See Ovid. Fasti. Translated by James George Frazer. Cambridge, MA & London: Loeb Classical Library, Harvard University Press and William Heinemann Ltd., 1931; Thomas J. Sienkewicz. Classical Gods and Heroes in the National Gallery of Art by (Washington, D.C.: University Press of America, 1983); David O. Franz. Festum Voluptatis: A Study of Renaissance Erotica (Columbus: Ohio State University Press, 1989); Adrienne von Lates. “Caravaggio’s Peaches and Academic Puns.” Word and Image 11, 1 (1995); Carolin A. Young. Golden Apples in Settings of Silver (New York, 2003.); Rona Goffen, Giovanni Bellini.
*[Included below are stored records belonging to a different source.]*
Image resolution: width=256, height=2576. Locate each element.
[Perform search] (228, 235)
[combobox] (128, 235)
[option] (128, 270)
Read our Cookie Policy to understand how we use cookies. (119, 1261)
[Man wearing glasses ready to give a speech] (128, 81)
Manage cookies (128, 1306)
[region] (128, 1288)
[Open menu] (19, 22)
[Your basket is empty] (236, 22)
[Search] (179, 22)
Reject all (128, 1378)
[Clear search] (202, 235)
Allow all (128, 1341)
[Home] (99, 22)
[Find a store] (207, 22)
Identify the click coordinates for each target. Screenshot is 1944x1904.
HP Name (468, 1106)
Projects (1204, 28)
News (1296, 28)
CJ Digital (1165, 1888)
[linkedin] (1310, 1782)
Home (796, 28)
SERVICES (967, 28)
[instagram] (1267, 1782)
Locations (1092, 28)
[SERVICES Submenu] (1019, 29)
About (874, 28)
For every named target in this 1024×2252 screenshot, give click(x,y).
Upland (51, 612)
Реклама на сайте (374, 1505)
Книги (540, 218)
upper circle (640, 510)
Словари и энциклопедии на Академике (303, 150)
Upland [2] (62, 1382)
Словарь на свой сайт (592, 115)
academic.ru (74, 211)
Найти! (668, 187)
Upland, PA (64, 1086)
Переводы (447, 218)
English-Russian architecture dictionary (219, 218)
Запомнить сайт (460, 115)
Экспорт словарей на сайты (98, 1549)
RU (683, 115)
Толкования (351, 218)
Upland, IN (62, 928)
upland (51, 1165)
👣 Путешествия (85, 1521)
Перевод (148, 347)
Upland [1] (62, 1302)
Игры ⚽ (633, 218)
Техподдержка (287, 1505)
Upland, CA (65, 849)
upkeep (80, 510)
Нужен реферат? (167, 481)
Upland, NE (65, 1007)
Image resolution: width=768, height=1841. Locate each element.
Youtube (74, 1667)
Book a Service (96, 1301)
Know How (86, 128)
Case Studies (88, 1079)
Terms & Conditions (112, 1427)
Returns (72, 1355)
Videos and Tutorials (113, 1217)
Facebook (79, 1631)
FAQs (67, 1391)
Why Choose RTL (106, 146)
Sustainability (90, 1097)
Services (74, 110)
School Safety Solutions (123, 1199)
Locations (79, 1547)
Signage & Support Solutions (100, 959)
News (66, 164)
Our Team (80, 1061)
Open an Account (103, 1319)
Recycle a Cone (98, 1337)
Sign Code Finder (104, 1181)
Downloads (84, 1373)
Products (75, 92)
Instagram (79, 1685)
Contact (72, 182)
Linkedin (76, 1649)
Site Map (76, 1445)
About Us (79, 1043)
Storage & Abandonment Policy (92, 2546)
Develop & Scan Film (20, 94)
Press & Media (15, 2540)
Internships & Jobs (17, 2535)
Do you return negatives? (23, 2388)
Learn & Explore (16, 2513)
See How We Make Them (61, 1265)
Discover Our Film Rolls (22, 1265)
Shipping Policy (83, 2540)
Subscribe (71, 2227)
New Haven: Yale University Press, 1989
* The National Gallery of Art, Washington, D.C., identifies the picnickers as follows:
Silenus, a woodland god attended by his donkey
Bacchus, the infant god of wine crowned with grape leaves
Silvanus, an old forest god wearing a wreath of pine needles
Mercury, the messenger of the gods carrying his caduceus or herald’s staff
Jupiter, the king of the gods accompanied by an eagle
Persephone, holding a quince, a fruit associated in the ancient world with marriage
Pan, a satyr with a grape wreath who blows on his shepherd’s pipes
Neptune, the god of the sea, sitting beside his trident harpoon
Ceres, the goddess of cereal grains with a wreath of wheat
Apollo, god of the sun and the arts, crowned by laurel and holding a Renaissance stringed musical instrument, the lira da braccio, instead of a classical lyre
Priapus, the god of virility and vineyards with a scythe, used to prune orchards, hanging from the tree above him
Lotis, one of the naiads, is a nymph of freshwater who represents chastity.